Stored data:
= = = = = = =
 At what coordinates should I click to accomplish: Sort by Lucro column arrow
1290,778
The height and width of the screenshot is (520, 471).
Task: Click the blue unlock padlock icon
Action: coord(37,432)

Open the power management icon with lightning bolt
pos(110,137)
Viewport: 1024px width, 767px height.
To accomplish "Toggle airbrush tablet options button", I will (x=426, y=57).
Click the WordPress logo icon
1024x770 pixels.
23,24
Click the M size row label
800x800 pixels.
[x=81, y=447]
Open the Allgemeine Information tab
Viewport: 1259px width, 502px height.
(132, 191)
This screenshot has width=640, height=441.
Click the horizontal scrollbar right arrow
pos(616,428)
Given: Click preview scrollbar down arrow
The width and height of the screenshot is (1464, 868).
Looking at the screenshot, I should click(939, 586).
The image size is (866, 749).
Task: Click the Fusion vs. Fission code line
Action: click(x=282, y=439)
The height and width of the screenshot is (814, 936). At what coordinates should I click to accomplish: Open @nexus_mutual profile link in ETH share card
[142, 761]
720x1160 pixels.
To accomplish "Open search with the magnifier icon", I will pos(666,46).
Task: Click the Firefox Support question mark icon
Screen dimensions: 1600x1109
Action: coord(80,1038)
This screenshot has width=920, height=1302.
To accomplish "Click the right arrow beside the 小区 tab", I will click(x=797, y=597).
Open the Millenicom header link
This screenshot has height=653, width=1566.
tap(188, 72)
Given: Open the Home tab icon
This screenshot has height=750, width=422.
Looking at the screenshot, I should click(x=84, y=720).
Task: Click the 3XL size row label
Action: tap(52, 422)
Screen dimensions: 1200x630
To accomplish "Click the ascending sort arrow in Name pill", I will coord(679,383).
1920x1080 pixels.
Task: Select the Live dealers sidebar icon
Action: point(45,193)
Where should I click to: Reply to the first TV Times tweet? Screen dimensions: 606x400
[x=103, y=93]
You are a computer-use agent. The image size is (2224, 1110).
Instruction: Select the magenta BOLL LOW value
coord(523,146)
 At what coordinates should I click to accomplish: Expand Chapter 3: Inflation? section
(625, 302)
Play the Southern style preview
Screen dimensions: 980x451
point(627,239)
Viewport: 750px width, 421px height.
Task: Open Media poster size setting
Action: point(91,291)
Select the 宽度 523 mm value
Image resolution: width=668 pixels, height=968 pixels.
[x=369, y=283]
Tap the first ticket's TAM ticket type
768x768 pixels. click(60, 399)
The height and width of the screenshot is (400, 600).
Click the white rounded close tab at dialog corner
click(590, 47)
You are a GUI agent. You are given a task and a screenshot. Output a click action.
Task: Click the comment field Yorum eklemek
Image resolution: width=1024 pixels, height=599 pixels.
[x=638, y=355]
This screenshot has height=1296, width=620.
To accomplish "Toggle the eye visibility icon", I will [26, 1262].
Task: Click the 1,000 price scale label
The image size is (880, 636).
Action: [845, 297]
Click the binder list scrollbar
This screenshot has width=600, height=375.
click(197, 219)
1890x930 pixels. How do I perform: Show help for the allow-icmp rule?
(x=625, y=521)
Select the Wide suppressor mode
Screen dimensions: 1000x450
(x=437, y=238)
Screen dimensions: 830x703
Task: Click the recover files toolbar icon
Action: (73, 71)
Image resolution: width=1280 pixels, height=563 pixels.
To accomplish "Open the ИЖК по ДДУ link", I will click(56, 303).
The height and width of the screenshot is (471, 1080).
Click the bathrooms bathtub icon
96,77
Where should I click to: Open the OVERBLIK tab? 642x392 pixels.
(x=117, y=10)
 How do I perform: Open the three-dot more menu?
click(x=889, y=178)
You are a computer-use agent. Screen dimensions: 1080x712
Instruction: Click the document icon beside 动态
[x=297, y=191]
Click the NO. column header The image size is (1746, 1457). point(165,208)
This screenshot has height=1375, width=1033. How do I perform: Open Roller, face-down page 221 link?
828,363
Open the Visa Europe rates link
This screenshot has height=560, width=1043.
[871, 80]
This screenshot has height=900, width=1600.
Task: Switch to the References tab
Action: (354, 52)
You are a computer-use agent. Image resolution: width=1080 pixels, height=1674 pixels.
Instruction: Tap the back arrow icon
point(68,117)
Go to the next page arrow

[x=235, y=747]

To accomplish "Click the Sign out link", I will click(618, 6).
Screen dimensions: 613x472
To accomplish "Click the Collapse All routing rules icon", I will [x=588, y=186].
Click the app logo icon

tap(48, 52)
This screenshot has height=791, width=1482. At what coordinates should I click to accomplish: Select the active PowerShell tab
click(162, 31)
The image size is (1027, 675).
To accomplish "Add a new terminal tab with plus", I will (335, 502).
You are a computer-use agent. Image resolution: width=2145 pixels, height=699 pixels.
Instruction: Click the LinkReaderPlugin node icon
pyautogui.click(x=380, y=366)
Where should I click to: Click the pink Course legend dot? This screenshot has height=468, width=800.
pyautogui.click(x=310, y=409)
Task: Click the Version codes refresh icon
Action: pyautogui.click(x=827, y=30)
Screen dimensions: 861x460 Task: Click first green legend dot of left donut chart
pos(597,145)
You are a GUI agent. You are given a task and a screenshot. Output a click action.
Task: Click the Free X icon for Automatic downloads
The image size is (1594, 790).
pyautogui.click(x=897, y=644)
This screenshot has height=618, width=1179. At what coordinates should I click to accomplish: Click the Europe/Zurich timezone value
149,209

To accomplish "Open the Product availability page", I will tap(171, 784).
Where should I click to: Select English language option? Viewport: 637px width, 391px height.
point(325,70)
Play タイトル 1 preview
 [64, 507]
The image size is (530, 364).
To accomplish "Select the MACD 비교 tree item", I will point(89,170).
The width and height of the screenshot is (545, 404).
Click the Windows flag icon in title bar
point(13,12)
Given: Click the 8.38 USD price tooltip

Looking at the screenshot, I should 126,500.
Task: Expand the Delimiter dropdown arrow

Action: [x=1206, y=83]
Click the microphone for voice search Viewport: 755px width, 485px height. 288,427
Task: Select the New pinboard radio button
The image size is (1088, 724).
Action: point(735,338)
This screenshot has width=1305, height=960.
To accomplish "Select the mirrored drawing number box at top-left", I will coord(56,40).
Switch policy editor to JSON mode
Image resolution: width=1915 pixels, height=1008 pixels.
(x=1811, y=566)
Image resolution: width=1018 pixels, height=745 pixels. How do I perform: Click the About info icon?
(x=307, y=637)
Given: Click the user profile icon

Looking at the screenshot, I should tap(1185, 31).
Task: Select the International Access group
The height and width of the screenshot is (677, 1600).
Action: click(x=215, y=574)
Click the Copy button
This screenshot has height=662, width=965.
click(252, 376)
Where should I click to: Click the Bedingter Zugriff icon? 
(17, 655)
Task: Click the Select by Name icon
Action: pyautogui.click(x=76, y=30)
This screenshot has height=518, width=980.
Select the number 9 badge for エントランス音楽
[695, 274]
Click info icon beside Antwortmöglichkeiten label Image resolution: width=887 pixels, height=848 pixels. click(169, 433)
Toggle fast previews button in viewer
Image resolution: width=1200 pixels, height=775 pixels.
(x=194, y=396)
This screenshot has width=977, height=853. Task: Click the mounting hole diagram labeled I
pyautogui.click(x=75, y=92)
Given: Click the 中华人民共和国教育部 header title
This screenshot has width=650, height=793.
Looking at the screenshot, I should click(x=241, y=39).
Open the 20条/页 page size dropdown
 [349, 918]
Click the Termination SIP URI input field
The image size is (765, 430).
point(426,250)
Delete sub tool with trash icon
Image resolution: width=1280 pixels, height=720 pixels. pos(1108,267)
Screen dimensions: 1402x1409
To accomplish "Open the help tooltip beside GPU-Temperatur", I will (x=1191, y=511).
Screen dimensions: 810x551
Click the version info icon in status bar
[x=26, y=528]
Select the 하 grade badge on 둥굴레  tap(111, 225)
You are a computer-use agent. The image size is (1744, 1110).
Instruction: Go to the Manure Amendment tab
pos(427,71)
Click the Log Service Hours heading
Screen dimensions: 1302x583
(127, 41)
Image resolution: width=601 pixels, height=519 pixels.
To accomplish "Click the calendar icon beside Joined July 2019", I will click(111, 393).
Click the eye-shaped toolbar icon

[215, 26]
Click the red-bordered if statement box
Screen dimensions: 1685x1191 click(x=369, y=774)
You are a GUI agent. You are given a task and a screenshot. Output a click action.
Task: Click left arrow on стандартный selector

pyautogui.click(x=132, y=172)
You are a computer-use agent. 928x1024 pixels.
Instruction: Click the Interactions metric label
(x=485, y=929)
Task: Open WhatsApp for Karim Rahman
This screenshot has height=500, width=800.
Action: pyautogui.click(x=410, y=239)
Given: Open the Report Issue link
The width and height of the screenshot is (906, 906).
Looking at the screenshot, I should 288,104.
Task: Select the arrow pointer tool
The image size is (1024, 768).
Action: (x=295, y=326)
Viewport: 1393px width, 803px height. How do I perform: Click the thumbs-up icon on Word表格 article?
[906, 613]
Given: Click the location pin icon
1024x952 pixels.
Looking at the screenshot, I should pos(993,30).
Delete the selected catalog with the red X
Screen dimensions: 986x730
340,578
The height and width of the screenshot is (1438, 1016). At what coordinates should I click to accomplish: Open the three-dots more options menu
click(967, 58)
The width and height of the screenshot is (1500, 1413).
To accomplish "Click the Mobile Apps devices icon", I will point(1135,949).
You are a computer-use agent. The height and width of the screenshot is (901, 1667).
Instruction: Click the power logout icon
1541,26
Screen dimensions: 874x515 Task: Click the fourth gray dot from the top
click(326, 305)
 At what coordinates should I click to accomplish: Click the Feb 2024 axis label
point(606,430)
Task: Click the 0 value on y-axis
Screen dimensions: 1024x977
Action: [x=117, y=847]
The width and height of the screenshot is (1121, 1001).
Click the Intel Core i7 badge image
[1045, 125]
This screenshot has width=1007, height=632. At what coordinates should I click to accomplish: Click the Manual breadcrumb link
= = = = = = =
Exercise objective:
Every line that holds the word "field" should be copied from the records.

Solution to this exercise:
Task: Click the comment field Yorum eklemek
Click the Termination SIP URI input field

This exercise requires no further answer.